TASK DIRECTIONS :: Can you turn the material from the line with "At what coordinates should I click to accomplish: Click the red" through the line with "coord(323,222)" into a Markdown table? Use the columns Row and Entry, give each non-blank line its own numbered row, and include both end lines.

# # # # # # #

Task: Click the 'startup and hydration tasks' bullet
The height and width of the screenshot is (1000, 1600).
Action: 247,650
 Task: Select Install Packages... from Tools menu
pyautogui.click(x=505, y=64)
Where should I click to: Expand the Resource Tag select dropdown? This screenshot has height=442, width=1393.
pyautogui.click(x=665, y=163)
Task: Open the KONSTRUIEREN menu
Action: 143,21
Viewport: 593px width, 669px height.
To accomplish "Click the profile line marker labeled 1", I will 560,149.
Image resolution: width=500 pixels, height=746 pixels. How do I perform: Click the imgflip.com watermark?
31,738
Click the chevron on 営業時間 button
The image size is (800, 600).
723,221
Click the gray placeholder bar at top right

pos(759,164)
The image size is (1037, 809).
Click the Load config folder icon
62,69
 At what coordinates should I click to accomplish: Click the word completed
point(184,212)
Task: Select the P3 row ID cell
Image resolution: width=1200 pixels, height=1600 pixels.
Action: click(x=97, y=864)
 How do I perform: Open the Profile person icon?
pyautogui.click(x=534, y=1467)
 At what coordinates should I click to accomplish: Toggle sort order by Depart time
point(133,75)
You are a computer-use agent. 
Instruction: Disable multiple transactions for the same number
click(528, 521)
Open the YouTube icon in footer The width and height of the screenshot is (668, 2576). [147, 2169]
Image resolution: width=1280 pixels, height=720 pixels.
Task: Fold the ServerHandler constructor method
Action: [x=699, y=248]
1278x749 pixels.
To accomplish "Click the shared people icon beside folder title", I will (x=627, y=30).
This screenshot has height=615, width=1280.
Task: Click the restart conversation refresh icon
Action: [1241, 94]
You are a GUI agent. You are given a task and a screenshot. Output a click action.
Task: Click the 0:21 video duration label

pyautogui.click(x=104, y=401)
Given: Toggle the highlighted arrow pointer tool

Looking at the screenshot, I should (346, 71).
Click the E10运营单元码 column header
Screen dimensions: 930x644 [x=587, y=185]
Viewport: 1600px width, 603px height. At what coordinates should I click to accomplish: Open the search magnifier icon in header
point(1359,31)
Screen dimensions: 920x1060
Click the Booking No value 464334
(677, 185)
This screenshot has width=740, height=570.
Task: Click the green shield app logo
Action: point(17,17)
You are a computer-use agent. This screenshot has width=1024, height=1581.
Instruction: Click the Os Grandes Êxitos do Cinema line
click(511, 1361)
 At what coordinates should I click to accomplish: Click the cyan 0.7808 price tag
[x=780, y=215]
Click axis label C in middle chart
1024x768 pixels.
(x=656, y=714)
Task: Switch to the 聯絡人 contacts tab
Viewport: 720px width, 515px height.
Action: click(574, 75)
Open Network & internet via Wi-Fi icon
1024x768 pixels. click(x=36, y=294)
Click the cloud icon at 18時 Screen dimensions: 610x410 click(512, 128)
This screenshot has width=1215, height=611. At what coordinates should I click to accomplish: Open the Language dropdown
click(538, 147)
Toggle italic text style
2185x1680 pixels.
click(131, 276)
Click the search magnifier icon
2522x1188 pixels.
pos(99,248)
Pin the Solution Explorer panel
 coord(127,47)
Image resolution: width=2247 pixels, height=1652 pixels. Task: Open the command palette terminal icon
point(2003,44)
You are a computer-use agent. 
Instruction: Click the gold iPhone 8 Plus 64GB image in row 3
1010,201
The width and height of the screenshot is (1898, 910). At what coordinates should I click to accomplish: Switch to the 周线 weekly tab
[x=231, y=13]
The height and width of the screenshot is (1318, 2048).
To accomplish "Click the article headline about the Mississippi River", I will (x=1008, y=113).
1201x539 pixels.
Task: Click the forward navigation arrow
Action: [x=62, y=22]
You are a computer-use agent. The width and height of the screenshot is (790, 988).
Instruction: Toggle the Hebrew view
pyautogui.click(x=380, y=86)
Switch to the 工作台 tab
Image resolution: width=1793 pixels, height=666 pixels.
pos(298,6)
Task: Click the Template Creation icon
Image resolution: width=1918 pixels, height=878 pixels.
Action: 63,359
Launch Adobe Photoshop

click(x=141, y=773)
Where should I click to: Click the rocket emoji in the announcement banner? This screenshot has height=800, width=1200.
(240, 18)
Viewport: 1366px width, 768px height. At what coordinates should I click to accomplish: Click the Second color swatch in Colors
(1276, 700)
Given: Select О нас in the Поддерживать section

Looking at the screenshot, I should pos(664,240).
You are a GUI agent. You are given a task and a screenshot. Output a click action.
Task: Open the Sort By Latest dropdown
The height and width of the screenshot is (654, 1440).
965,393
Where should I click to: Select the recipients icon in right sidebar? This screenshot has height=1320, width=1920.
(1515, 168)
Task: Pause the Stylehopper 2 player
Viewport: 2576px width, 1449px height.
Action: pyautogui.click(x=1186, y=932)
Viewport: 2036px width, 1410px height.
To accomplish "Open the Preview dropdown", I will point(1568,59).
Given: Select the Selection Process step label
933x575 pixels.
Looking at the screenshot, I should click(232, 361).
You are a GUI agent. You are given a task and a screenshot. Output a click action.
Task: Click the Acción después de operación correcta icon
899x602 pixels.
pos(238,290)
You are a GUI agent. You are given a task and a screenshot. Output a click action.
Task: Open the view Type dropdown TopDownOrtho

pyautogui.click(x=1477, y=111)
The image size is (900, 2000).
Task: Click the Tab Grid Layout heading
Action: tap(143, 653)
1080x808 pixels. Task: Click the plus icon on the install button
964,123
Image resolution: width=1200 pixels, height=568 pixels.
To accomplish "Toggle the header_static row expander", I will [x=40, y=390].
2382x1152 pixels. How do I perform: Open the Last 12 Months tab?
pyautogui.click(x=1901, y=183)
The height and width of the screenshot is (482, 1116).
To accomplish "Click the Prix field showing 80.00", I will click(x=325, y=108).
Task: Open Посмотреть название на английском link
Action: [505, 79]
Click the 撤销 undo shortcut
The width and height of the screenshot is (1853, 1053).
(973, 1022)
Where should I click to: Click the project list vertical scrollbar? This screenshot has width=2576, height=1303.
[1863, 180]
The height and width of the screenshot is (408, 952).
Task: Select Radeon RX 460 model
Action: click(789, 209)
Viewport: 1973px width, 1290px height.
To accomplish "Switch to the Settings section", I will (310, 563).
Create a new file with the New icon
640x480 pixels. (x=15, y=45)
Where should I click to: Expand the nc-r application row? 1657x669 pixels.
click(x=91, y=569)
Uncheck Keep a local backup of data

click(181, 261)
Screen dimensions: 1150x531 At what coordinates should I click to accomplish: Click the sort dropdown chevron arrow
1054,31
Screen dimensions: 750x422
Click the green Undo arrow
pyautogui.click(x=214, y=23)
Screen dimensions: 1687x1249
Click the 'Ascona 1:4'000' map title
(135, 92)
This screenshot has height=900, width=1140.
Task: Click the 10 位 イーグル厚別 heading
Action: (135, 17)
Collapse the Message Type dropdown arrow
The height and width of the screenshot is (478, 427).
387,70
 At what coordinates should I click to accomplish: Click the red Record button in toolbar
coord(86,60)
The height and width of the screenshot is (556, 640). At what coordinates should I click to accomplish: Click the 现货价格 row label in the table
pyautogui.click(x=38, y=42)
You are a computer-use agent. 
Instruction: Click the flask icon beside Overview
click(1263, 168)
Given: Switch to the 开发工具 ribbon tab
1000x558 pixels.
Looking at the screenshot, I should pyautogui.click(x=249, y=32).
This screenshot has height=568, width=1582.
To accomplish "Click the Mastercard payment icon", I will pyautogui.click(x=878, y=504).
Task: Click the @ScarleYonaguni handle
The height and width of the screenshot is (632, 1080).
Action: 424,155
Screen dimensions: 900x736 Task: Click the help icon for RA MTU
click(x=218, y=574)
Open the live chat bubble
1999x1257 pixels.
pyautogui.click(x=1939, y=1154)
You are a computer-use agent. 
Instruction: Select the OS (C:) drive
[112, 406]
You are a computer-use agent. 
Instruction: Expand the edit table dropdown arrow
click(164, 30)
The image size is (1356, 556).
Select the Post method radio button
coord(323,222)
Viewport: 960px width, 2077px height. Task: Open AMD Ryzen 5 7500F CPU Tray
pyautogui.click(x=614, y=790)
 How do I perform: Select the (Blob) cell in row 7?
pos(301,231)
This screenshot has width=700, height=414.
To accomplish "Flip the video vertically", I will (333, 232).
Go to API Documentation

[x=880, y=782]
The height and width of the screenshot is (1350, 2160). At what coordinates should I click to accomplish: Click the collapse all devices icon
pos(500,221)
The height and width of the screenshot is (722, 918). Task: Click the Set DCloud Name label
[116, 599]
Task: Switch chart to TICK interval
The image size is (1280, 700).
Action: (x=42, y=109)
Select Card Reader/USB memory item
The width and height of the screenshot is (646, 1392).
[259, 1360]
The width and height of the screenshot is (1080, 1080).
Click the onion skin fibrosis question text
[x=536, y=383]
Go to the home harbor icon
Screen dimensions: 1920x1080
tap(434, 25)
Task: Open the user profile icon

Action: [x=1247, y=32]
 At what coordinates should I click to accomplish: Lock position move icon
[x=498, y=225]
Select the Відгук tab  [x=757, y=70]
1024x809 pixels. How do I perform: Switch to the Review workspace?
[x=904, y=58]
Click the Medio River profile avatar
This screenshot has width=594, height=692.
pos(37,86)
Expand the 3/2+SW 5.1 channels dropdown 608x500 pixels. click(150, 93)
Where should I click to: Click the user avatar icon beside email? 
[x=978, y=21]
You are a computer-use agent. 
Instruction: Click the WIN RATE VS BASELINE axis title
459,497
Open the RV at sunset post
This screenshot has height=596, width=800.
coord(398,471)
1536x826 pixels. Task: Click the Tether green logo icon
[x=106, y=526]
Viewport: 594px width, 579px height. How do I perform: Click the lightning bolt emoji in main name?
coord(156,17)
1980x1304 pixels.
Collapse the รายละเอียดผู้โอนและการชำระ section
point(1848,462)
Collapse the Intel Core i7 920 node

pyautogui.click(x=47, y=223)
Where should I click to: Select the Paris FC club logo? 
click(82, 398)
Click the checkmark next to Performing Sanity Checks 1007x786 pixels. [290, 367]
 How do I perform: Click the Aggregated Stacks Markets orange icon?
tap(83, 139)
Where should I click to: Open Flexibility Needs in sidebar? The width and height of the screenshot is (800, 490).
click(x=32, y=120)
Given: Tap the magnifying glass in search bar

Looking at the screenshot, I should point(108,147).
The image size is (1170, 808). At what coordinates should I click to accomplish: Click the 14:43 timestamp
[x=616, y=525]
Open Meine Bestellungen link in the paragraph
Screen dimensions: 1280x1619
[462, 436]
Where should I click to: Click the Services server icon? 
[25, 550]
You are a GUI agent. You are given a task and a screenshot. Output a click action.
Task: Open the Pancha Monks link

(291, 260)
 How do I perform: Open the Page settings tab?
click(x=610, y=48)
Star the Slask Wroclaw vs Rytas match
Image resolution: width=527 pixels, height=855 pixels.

# # # # # # #

OUTPUT FOR THIS EXERCISE ::
| Row | Entry |
|---|---|
| 1 |  At what coordinates should I click to accomplish: Click the red Record button in toolbar |
| 2 | coord(86,60) |
| 3 | The height and width of the screenshot is (556, 640). At what coordinates should I click to accomplish: Click the 现货价格 row label in the table |
| 4 | pyautogui.click(x=38, y=42) |
| 5 | You are a computer-use agent.  |
| 6 | Instruction: Click the flask icon beside Overview |
| 7 | click(1263, 168) |
| 8 | Given: Switch to the 开发工具 ribbon tab |
| 9 | 1000x558 pixels. |
| 10 | Looking at the screenshot, I should pyautogui.click(x=249, y=32). |
| 11 | This screenshot has height=568, width=1582. |
| 12 | To accomplish "Click the Mastercard payment icon", I will pyautogui.click(x=878, y=504). |
| 13 | Task: Click the @ScarleYonaguni handle |
| 14 | The height and width of the screenshot is (632, 1080). |
| 15 | Action: 424,155 |
| 16 | Screen dimensions: 900x736 Task: Click the help icon for RA MTU |
| 17 | click(x=218, y=574) |
| 18 | Open the live chat bubble |
| 19 | 1999x1257 pixels. |
| 20 | pyautogui.click(x=1939, y=1154) |
| 21 | You are a computer-use agent.  |
| 22 | Instruction: Select the OS (C:) drive |
| 23 | [112, 406] |
| 24 | You are a computer-use agent.  |
| 25 | Instruction: Expand the edit table dropdown arrow |
| 26 | click(164, 30) |
| 27 | The image size is (1356, 556). |
| 28 | Select the Post method radio button |
| 29 | coord(323,222) |